=== Begin Enclosure ===
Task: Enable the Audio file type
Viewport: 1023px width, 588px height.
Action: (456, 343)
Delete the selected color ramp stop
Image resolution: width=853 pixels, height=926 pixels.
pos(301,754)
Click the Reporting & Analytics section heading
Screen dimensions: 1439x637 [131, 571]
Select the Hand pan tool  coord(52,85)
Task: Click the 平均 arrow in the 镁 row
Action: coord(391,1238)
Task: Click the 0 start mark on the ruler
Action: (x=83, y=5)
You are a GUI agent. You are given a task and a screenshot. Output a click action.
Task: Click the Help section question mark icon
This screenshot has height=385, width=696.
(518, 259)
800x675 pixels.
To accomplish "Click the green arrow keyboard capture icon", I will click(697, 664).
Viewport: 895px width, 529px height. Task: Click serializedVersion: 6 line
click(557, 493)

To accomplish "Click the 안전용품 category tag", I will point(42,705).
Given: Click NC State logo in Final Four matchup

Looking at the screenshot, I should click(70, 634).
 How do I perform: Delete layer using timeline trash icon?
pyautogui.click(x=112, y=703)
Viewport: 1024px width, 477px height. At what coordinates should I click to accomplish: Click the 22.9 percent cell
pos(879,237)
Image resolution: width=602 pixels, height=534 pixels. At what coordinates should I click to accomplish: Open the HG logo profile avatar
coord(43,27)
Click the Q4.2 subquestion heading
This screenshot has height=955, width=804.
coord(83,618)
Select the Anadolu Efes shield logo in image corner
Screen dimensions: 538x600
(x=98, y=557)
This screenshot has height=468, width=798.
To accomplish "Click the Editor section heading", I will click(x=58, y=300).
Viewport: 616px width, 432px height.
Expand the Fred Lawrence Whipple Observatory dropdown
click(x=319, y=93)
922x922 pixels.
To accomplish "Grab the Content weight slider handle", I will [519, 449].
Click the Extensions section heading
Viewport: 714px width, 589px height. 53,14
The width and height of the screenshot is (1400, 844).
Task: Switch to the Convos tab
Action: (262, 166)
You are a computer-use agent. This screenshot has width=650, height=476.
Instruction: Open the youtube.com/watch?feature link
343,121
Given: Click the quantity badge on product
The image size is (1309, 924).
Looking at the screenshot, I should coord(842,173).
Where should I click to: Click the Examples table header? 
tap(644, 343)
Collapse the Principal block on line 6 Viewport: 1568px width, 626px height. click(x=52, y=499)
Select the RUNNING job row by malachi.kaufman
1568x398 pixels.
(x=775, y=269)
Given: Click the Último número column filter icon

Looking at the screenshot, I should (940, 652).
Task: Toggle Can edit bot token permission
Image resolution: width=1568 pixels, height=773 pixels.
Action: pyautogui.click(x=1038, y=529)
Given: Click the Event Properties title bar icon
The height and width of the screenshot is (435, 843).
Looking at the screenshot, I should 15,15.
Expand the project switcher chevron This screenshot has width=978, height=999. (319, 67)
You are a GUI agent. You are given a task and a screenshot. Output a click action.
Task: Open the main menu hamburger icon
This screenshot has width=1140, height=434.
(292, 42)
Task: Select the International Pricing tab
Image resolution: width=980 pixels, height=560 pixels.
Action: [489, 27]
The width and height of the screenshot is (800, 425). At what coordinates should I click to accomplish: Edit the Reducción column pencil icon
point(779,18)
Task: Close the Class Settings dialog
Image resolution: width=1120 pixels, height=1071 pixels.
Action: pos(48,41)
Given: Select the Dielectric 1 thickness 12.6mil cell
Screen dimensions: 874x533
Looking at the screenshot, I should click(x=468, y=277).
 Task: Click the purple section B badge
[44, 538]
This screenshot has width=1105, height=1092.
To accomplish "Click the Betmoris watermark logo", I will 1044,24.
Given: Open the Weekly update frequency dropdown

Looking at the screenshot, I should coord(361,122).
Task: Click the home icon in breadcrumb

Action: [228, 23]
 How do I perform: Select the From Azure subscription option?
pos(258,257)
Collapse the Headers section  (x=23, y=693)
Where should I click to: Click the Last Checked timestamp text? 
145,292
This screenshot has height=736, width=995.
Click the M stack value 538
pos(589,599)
=== End Enclosure ===
• TASK DETAILS:
Using the records above, pull out each line where the word "will" occurs.

• ANSWER BOX:
To accomplish "Click the green arrow keyboard capture icon", I will click(697, 664).
To accomplish "Click the 안전용품 category tag", I will point(42,705).
To accomplish "Click the Editor section heading", I will click(x=58, y=300).
To accomplish "Grab the Content weight slider handle", I will [519, 449].
To accomplish "Click the Betmoris watermark logo", I will 1044,24.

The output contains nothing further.